→ EXERCISE DESCRIPTION
Whenever the string "computer" turns up in a line of the data below, copy that line.

→ EXERCISE DATA
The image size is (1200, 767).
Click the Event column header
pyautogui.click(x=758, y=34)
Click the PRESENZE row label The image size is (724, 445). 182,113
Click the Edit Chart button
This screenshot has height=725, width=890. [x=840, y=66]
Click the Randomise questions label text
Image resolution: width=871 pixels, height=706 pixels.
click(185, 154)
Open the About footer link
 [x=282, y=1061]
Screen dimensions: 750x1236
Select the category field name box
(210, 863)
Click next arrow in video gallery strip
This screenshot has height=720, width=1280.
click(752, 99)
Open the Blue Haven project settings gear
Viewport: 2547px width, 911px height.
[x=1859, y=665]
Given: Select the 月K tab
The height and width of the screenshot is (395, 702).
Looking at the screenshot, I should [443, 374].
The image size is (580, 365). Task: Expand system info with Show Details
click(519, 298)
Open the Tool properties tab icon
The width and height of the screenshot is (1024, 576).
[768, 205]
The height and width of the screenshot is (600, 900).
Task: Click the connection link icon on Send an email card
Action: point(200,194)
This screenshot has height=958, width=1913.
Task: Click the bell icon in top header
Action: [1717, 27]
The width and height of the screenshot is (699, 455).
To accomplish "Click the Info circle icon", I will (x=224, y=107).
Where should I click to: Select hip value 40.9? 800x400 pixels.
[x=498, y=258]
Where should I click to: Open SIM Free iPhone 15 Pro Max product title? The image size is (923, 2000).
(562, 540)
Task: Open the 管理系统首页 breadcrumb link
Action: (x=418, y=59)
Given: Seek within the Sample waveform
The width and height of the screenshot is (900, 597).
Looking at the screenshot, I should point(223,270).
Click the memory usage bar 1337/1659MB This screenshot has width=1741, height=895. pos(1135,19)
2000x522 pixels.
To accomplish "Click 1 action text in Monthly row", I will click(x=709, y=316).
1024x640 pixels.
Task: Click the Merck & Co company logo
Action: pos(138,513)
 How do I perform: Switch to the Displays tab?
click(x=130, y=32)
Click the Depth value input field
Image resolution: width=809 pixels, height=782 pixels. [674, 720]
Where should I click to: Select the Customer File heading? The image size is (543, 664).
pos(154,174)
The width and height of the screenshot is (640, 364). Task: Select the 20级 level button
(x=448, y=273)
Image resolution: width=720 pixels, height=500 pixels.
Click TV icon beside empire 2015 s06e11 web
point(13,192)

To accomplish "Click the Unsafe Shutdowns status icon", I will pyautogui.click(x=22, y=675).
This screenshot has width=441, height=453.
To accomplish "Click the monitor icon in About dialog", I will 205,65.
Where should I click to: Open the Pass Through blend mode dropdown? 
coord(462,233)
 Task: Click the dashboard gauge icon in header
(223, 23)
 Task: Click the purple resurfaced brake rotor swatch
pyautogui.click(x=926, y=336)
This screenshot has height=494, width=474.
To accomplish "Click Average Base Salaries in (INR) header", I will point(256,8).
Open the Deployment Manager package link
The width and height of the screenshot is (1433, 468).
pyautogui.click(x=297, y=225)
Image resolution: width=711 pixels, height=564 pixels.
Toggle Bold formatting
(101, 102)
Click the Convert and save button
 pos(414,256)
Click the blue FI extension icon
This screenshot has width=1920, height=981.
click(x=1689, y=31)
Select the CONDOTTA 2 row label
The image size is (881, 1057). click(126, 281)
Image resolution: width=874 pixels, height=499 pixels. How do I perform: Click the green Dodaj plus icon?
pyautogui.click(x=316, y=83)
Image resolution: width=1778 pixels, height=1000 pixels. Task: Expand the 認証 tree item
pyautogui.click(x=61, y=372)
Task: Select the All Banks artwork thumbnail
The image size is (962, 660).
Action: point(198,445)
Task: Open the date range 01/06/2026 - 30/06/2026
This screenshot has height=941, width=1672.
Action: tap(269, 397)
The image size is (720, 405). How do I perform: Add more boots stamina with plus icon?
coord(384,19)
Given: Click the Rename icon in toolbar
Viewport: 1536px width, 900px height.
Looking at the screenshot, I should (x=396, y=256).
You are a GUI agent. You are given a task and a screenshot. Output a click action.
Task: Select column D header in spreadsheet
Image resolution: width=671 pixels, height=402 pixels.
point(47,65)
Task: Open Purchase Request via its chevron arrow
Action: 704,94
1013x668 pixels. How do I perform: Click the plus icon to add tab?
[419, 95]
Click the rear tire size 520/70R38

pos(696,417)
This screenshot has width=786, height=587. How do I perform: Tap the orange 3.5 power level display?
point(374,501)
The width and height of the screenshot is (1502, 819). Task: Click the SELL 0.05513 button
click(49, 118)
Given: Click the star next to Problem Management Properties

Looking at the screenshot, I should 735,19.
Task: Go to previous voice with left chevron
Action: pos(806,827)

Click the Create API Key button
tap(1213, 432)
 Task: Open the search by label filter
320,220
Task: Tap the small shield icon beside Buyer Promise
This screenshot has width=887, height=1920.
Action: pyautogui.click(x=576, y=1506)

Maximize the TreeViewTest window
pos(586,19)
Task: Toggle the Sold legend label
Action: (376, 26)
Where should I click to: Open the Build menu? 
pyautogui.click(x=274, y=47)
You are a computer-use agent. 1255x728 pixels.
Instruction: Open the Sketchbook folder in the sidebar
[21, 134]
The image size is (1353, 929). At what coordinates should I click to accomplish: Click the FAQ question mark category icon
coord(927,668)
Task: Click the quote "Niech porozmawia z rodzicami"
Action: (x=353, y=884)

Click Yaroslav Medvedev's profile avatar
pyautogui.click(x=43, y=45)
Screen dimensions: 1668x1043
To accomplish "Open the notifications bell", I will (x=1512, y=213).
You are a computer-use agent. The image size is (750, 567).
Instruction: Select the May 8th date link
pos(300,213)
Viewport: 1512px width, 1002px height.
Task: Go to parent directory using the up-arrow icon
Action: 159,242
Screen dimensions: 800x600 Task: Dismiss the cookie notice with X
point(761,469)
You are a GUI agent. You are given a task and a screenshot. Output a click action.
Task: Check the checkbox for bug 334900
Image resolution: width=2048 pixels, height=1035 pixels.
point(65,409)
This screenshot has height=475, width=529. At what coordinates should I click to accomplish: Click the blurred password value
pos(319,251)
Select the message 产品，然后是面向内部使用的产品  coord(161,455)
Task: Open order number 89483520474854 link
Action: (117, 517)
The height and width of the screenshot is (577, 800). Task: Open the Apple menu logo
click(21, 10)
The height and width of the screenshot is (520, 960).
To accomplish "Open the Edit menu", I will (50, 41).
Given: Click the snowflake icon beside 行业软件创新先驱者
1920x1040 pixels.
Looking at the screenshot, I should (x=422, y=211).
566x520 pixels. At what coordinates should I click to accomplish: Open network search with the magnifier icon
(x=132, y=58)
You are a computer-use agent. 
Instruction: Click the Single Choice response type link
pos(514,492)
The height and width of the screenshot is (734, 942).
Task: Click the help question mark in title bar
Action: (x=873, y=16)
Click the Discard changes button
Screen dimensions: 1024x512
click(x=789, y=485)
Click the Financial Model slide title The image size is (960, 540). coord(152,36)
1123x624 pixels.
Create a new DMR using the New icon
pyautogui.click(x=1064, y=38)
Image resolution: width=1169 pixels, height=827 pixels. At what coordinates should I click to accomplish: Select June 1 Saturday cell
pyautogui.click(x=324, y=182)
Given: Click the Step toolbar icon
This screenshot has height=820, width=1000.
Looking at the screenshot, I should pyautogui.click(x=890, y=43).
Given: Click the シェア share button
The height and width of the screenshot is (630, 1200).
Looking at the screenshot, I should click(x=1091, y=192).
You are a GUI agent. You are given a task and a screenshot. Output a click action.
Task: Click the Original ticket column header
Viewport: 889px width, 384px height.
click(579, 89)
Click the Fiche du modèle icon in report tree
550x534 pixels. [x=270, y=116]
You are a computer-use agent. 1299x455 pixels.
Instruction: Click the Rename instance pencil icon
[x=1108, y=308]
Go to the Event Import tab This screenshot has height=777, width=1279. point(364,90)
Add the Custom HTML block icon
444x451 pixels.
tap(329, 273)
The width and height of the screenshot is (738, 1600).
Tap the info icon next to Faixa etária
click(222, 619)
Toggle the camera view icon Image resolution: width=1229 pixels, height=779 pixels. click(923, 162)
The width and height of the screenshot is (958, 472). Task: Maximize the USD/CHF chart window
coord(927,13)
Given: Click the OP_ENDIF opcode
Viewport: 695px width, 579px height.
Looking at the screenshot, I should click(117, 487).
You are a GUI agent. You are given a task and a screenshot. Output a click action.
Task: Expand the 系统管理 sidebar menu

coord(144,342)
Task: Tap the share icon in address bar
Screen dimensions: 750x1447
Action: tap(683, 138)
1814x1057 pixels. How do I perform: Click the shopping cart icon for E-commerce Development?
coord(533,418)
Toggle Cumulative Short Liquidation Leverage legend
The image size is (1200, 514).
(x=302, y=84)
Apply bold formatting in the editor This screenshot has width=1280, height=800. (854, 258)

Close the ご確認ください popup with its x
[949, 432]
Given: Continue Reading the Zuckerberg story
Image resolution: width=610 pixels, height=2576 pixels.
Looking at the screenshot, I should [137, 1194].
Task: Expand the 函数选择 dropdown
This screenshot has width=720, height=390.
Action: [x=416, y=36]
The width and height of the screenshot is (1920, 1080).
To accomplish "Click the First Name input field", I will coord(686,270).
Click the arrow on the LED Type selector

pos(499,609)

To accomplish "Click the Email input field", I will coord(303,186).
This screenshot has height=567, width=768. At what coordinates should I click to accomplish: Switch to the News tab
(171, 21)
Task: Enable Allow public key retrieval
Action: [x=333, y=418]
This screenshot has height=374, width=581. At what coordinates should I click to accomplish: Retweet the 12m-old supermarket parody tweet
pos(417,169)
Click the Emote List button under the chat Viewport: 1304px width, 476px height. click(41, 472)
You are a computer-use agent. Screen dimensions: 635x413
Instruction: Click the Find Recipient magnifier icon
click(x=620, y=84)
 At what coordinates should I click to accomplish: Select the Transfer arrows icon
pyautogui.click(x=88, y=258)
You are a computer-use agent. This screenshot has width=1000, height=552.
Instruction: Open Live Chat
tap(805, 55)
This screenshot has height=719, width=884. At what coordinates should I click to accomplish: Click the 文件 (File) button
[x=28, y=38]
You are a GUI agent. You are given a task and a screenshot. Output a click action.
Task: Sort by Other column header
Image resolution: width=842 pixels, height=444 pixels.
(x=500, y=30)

→ WORKED SOLUTION
You are a computer-use agent. 1255x728 pixels.
You are a computer-use agent. The image size is (750, 567).
You are a computer-use agent. 
You are a computer-use agent. 1299x455 pixels.
You are a computer-use agent. Screen dimensions: 635x413
You are a computer-use agent. This screenshot has width=1000, height=552.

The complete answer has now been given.